Japan has historically been considered a key market for the pharmaceutical sector, with a rule-based pricing and reimbursement system, Japan was a “predictable” market which companies found attractive. However, there have been several policies recently introduced that have led to increasing price pressure on pharmaceuticals, including formalised cost effectiveness assessments (CEAs).

Cost effectiveness analysis for the purpose of public drug listing has been permitted by the Ministry of Health, Labour and Welfare (MHLW) in Japan for some time, dating back as far as 1992. The CEA data submission was previously voluntary and very little advice was given around its application or value. Very few pharmaceutical companies submitted a CEA as the data did not appear to influence the pricing or listing of new therapies entering the Country.

In 2012 the Centre for Outcomes Research and Economic Evaluation for Health (C2H) was founded and in 2016 C2H piloted the use of CEAs on a trial basis for a small number of products. After a series of consultations and refinement of the methodology, a consensus was reached, and a new CEA process was formally implemented in April 2019. Currently, the CEA is primarily used to adjust the price of already reimbursed therapies with an aim of making cost efficiencies and overall reduce healthcare expenditure.

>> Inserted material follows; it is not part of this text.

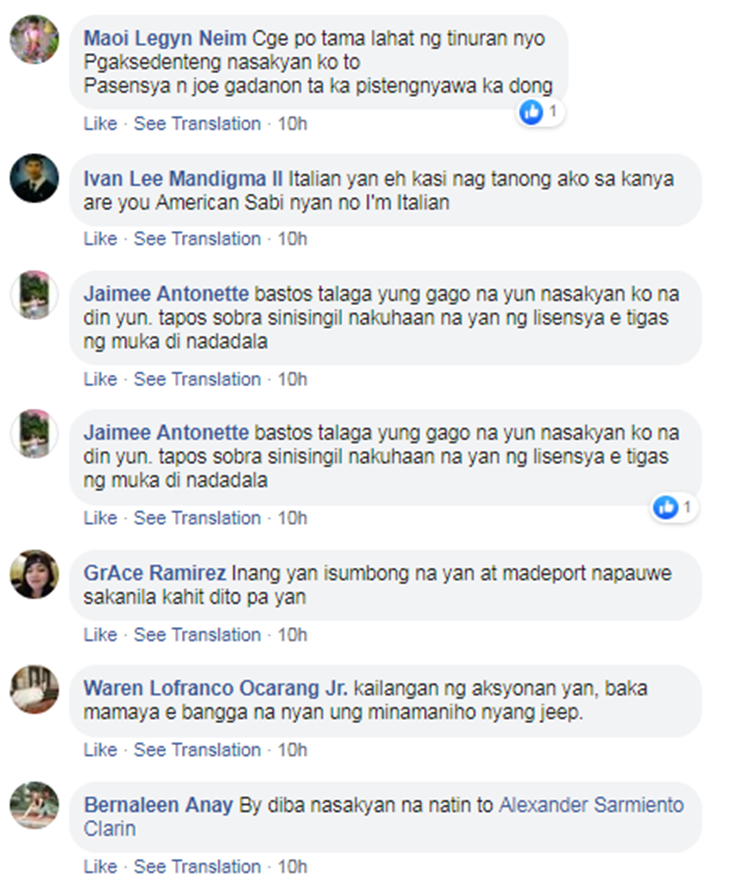Open Maoi Legyn Neim's profile picture
Screen dimensions: 750x892
click(x=34, y=39)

Current pricing methodology

The pricing methodology in Japan are based on two methods:

Figure 1: existing methods

  • The comparison methodology applies to products launching where there are similar therapies available and reimbursed within the same indication; If a therapy is superior vs. comparator, a premium is applied.

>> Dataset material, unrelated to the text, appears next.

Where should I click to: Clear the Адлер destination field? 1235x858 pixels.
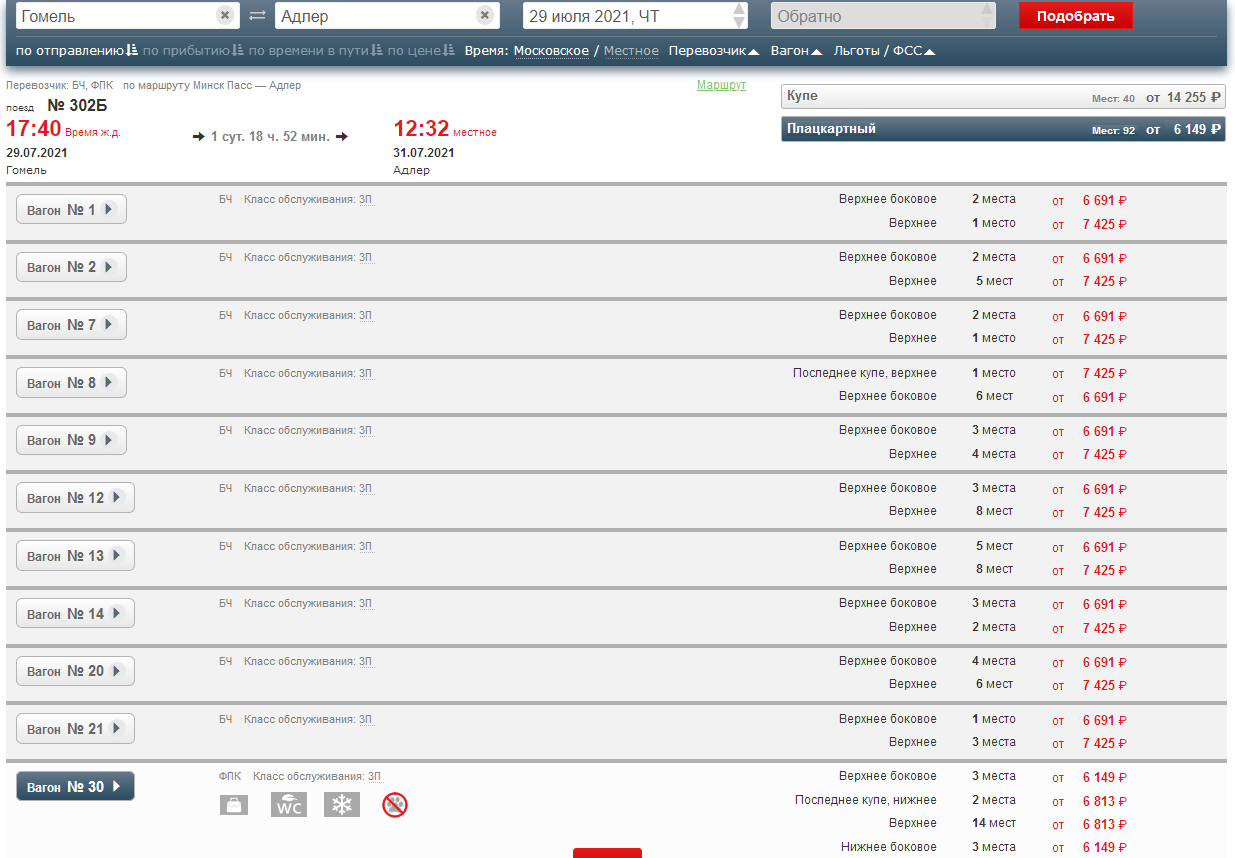484,15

  • In the event of no comparable therapies being available, the price is determined through a cost calculation (mentioned above); here, the price is set based on manufacturing costs (or importation) and expected profits.

Where does CEA fit into the process?

Figure 2: CEA in the pathway

Upon determining a price the Central Social Insurance Medical Council (Chuikyo) will earmark specific medicines and medical devices for cost-effectiveness analysis. The selection process employs a five-tier system for decision-making:

For the category H3, there are no defined principles which constitute “notably high prices” and Chuikyo may opt for certain treatments if new clinical evidence could impact on the cost-effectiveness analysis or in cases where the prices are considered high.

Designated orphan diseases, haemophilia and HIV or paediatric products are exempt from cost-effectiveness analysis.

CEA adjustment rates

Figure 3: CEA Adjustment Rates

The ICER, which is based on the pilot program and the payer's willingness to pay (WTP), has been established at ¥5 million (~$37K USD). The price will remain unchanged if the ICER is less than ¥5 million per QALY, however, if the ICER falls between ¥5 million and ¥7.5 million (~$56K USD) the price adjustment rates for the utility premium and operating profit will gradually increase. The price will be adjusted at the maximum rate if the ICER exceeds ¥10 million (~$74K USD) per QALY.

Looking ahead

Despite the fact that CEAs are currently focused on listed products, if cost-effectiveness takes more of a prominent role in the HTA process at launch this could result in potential new challenges for pricing and market access in Japan.

Given that the HTA methodology in Japan is still in its relative infancy, it is expected to evolve further. Thus, it will be essential to keep a close eye on the developments in this space. Presently, the assessment process appears to be longer than that observed in other countries and moreover, only a handful of universities have been chosen as academic analysis groups, which poses a potential capacity challenge for the system when scaling.

The uncertainty around the selection of a particular product and when it will be selected also creates hurdles in preparing for commercialization. By implementing early planning and capacity assessment, organizations can ensure that they have sufficient resources to conduct CEAs effectively and efficiently. This proactive approach could help to avoid delays in conducting evaluations and ensure that the results are available when needed. It can also help organizations to optimize the use of available resources and ensure that the most critical evaluations receive the highest priority.

It is also suggested that Japan and South Korea are starting to refer to the prices of therapies that have been included in China's National Reimbursement Drug List (NRDL), albeit informally. The informal referencing of drug prices in China's NRDL by Japan and South Korea could have the potential to facilitate greater alignment between countries in Asia, and could even lead to a more collaborative approach to HTA, similar to that emerging in the EU. However, there may also be important political and economic factors that could influence the relative willingness of countries to collaborate on the assessment of technologies and innovation. Therefore, while there is potential for greater alignment and collaboration, it remains to be seen whether this will be realised in practice.